The smell of gasoline.
Cicada, whip-poor-will, and the sweet symphony of late August.
Summer came to in the passenger seat of their shitty Honda, on the far side of a gas station parking lot. Maybe three, four in the morning. Roadside, but not another soul to be found. No one in the driver’s seat.
Alone.
No Jack.
No keys in the ignition. If he’d finally up and abandoned her, he would have left her the keys. A little bit of money. Perhaps even…
In a bluster, she thrust her hand beneath the passenger’s seat. Rifled through empty go-sacks and plastic soda bottles.
Not there.
Summer dove into the backseat and cast aside one trash bag full of her clothes, then a knapsack. Kicked errant books and CD jewel cases to the floorboard.
Still nothing.
In a fit of desperate inspiration, she reached beneath the driver’s seat and didn’t realize until finally her fingers found it, that she had forgotten to breathe.
There it is.
She exhaled.
Jack would never leave without it.
Summer leaned her head against the backseat window glass. There were lights on in the gas station. Streetlights, florescent and throttled with flies and moths and gnats swarming in angry spasms.
She wiped sleep from her eyes.
Summer had been dreaming of farming. Of raising carrots and beets and cabbages and wandering fields of produce. Rows upon rows, sprouting from good, honest dirt collecting between the toes of her bare feet, then sprinkling back to the earth to birth more plants. She had been dreaming of the barn, of the farmhouse, of the chickens and cows and even a rooster, which she named Gordon. In the end, it was Gordon who woke her. Gordon’s crowing, telling her and the rest of the world to wake up, lest they sleep through End Times.
Jack…
Maybe he’d gone into the gas station to shake a leak. Maybe he’d gone inside for another bottle of those trucker pills he often thought he could hide from her.

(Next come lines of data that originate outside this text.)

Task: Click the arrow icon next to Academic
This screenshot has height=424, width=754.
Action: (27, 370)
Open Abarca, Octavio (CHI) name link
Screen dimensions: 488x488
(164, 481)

Maybe he’d only be a minute.
Summer housed no doubt that Jack Jordan would one day make a run for it. She also assumed there’d be no ceremony when finally it happened. She could very well find herself ditched roadside far, far from home. Cold, alone, and in some state of disarray. But she also knew he’d come running at the first sign of trouble. He’d fall in with another girl, one who couldn’t keep up with his shit—they never could—then realize what he and that girl had wasn’t love at all, not anything like what he shared with Summer. He’d get around the corner and finally believe all the hype he’d been spoon-feeding himself didn’t mean a hill of beans, because he was nothing without Summer. Nothing at all. Then along he’d come, tail tucked.
Not even Jack Jordan could convince himself he could move a kilo without her.
If she’d done anything, it was prove she could make it on her own. She could live on the street, if push came to shove. One night, a year or so back, she’d taken off for a couple days with some guy and, just to see if they could, they camped beneath a bridge. They’d lit fires and ate hot dogs and stood out on the off-ramps, holding signs and asking for money. They’d spanged eighty-six bucks in three hours. That’s $25.50 per hour, and they weren’t even trying. On the third night, it got cold, so they went back to his apartment and tried black tar heroin.
Best she knew, Jack had never noticed her gone.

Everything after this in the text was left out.